| WRITTEN INSTRUCTION |
Which lines in the items below contain the string "width", with uppercase and lowercase treated as different? Extract each of those lines in full.

=-=-=-=-=

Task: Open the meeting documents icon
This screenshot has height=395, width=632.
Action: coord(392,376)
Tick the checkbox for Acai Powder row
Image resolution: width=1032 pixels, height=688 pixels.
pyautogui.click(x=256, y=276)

=-=-=-=-=

| SOLVED EXERCISE |
This screenshot has height=395, width=632.
Image resolution: width=1032 pixels, height=688 pixels.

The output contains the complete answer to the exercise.